Well, if it is normalised, how easy is it for you to change the customer_id of an order? Anyway,
Incredibly easy. Just update the "customer_id" field of the invoice
record. A single change to a single "row"

And I presume the system will automatically move all related stuff (order details etc.) into the same block as the new customer? How long will that take? What if there is no room for it there?

if we stick to your example and even if we don't normalise using e.g. clustering features of Oracle, as Bob pointed out, we are getting at most the same number of I/O's. So, answer to your question: our formula is at least as good as yours.
Except I think Bob said we could "optimise to favour *certain*
transactions". I think actually ANY transaction benefits. You're relying
on stuff that's outwith your theory, we're relying on stuff that's
inherent to our model.

That certainly is not true. The theory says NOTHING about how data should be arranged on disk. You are talking about how modern SQL-databases behave. The DBMS is at liberty to do whatever it pleases with the data, even save it in a PICK database. Hey, wadda you think? Would that be a good idea? We get to keep our SQL but with the speed of PICK ;-)

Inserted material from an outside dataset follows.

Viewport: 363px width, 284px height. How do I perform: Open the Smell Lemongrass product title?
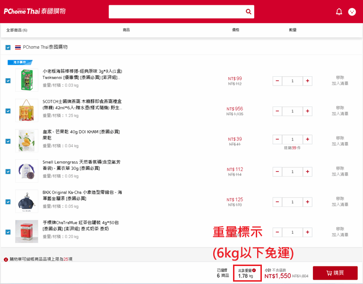pos(81,165)
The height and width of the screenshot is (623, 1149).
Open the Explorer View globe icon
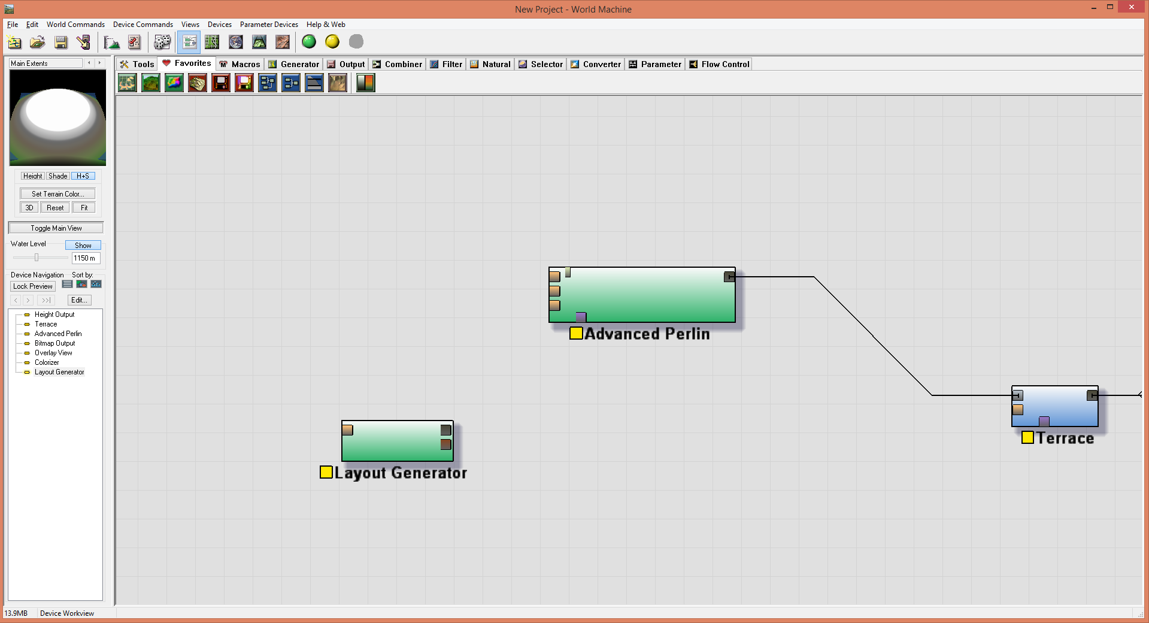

Now, that was a *conservative* estimate, and we assumed that we did not have any rows lying around in the (global!) cache. As the size of the cache grows

in

proportion to the size of the total database we can assume less and less disk I/O.

You're relying on the hardware to bale you out :-) We can do the same!

Well why don't you?
We let the hardware help us out if it can. There's a big difference. If
you can't get the hardware, you're stuffed. We don't need it, so while
we may have a hard time of it it's nowhere near as bad for us.
And again, relational separates the physical from the logical. You're
being hypocritical if you call upon the physical representation to help
out with the (speed of the) logical presentation.

My goodness, no I'm not! Its the same as claiming that if you have a drawing for a house, you have to make that house out of paper?!?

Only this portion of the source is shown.